The tension of the story involves Mulder getting closer and closer to discovering the culprit is Skinner. It was also his gun that killed the detective. That is all well and good, but the episode would have been far more interesting if we had discovered the clues pointing to skinner as Mulder did rather than us knowing right off the bat what skinner was up to. As it is, we are anticipating mulder’s sense of betrayal when he discovers the truth, but it could have been a double whammy if we had felt betrayed right along with him in a big reveal. As it is, the matter is resolved quickly once Mulder learns skinner is only doing what he was about to offer himself up for several weeks ago.
As I have said before, I review what is and not what I think should be. Mulder is nearly incidental to the plot. He shows up several times to announce he is waiting for evidence from the lab, evidence which will chip away at Skinner’s cover up of his actions, then disappears. This is a completely Skinner-centric episode as he learns to his horror he has been covering up an experiment to use bees as tramsmitters of smallpox. Yet he cannot pull the trigger when he finally confronts the Cigarette Smoking Man because there is still a chance he will cure Scully.

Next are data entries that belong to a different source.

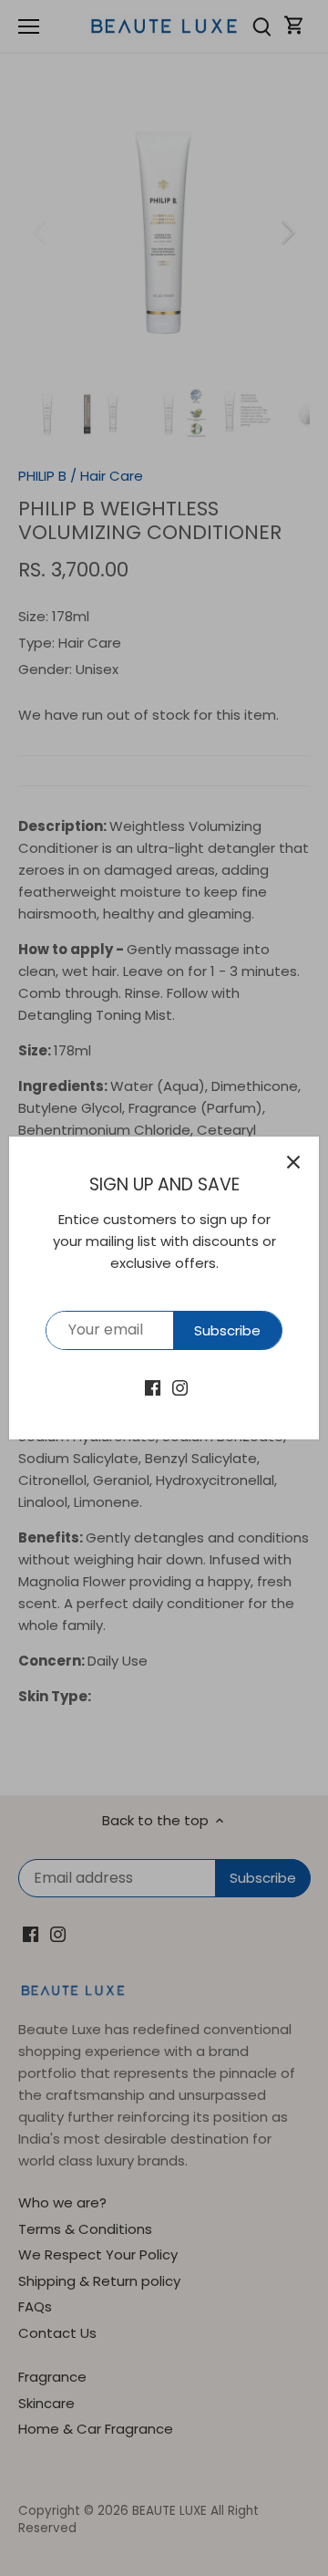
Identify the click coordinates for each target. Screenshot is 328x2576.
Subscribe (227, 1330)
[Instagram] (180, 1387)
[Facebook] (152, 1387)
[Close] (293, 1162)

While Skinner is being yanked around by the Syndicate, I do not feel his character is being degraded as he was during some of the sillier incidents he was involved in throughout the previous season. He is a tormented man committing immoral acts for what he believes is a higher purpose, then is even further torn when he realizes what he has done has allowed the Syndicate to infect a classr of children to small pox through a bee swarm attack. But what else can he do but try to clean the mess up as best as possible while still walking the razor’s edge for Scully. I feel for him. He is good, though flawed, guy here.
“Zero Sum,” a game theory concept that one’s gain is directly proportional to an opponent’s loss, manages to give our regular heroes a break from acting while still furthering the mythology. I like Skinner as a character, and “Zero Sum” is the better of his centric episodes up until this point. It is not that great overall because of the structural flaw in the narrative I mentioned above, but it is worth watching.